## Work to complete
A verbatim transcription of the listing below is required, without its pictures.

## Data
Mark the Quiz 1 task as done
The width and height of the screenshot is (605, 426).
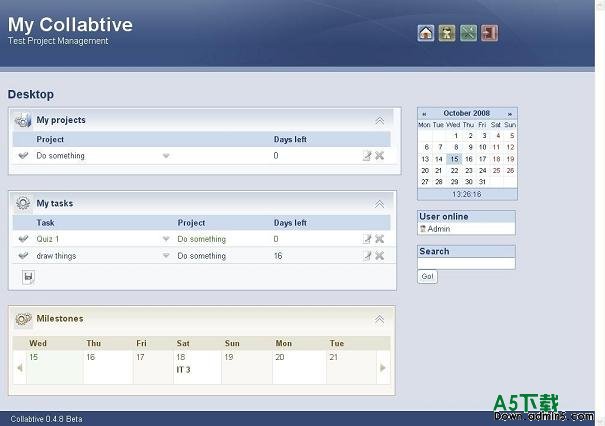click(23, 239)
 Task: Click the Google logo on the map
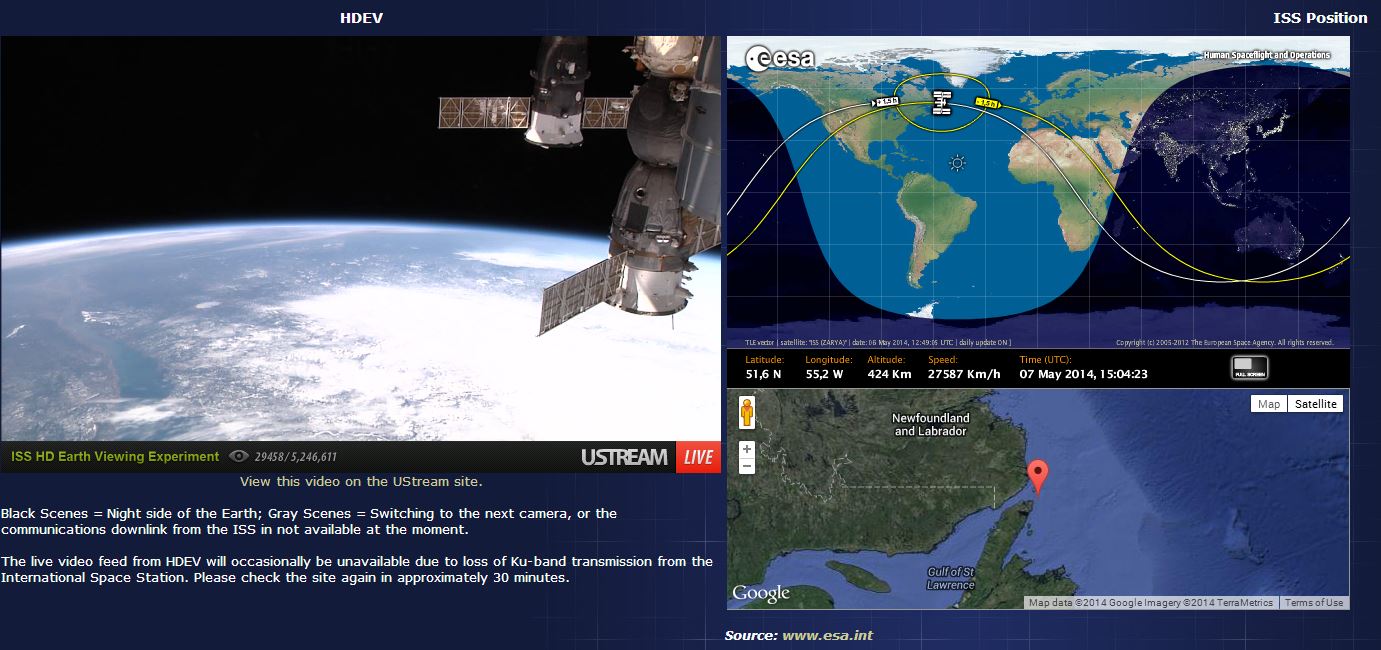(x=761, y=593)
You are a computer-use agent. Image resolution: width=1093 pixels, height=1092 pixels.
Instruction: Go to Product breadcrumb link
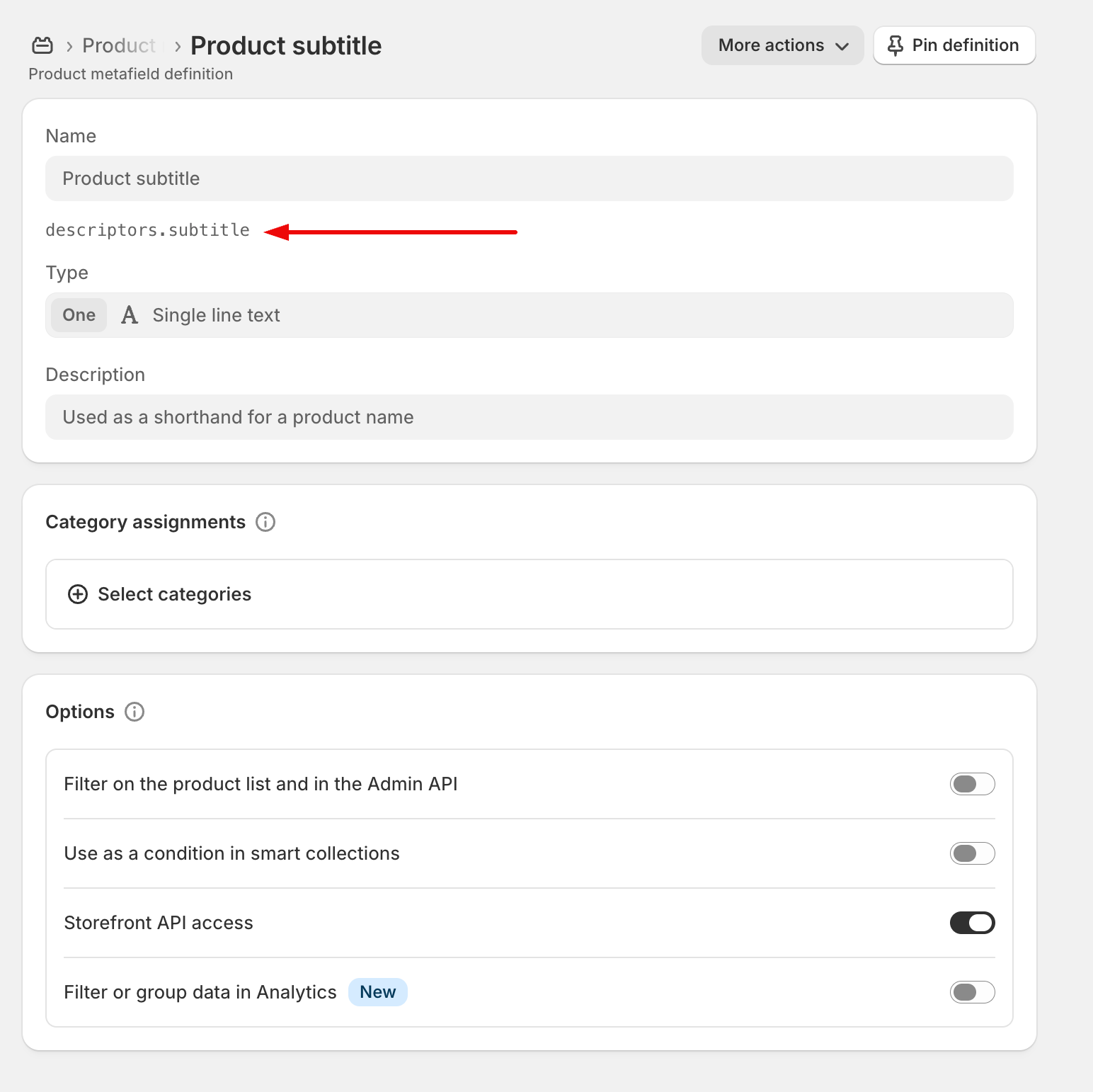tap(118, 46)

## Answer box
Mark the Quiz 1 task as done
The width and height of the screenshot is (605, 426).
click(23, 239)
 Task: Click the Google logo on the map
(x=761, y=593)
You are a computer-use agent. Image resolution: width=1093 pixels, height=1092 pixels.
Instruction: Go to Product breadcrumb link
tap(118, 46)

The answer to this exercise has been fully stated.